* TASKS
• a. List every case the quadtree answer gives for a node along a ray, each with the action it calls for.
• b. In the quadtree answer, what does D stand for in r=D/d?
• c. Copy from the quadtree answer everything from "Then, for each" down to "the ray intersects.".

--- TEXT Enclosed Below ---

You could try to do an algorithm based on a quadtree or some other spatially indexed 2d data structure.
Here is the idea:
In each leaf of the quadtree, you store a reference to any segment which intersects that square. To start, you have zero resolution, i.e. all of the segments are in the bounding box node, which is not subdivided at all.
Then, for each ray, look at the origin of the ray and subdivide the node which contains it until the node intersects only one segment. If after a subdivision the node does not intersect any segments, move on to the next node by following the ray. If the node intersects a segment inside the node, we have found the first intersection, and can stop the search along this ray. If the ray does not intersect the segment inside the node, we can prune that segment from the search, and move on to the next node that the ray intersects.
This algorithm can obviously be run in parallel, by performing the search along each ray in parallel. There will still be the shared quadtree, but as it becomes subdivided, very quickly the threads will not compete for access.
Running Time:
Running time is a bit hard to analyze, because it depends on the 2d structure of the segments and rays. Perhaps someone can help do a better job at analyzing the running time, but here's my best shot:
If there is a small distance d, which is smaller than the distance of any ray from the closest non-intersecting segment, and smaller than the distance between any two intersection points on the same ray, then we can get an upper bound. Then we can call r=D/d the "resolution" of the problem, where D is the dimension of the bounding box.

--- End of Enclosed TEXT ---
--- DATA SECTION Enclosed Below ---

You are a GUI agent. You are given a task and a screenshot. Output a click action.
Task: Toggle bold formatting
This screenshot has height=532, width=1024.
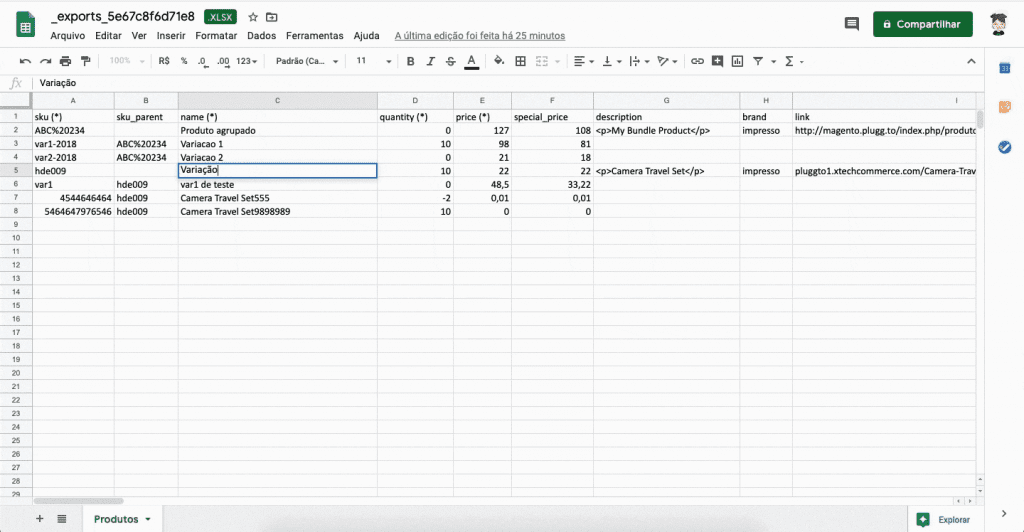pyautogui.click(x=410, y=61)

--- End of Enclosed DATA SECTION ---

* SOLUTIONS BY TASK
• a.
- The node does not intersect any segments: move on to the next node by following the ray.
- The node intersects a segment inside the node: the first intersection has been found, and the search along this ray can stop.
- The ray does not intersect the segment inside the node: prune that segment from the search and move on to the next node that the ray intersects.

• b. D is the dimension of the bounding box.

• c.
Then, for each ray, look at the origin of the ray and subdivide the node which contains it until the node intersects only one segment. If after a subdivision the node does not intersect any segments, move on to the next node by following the ray. If the node intersects a segment inside the node, we have found the first intersection, and can stop the search along this ray. If the ray does not intersect the segment inside the node, we can prune that segment from the search, and move on to the next node that the ray intersects.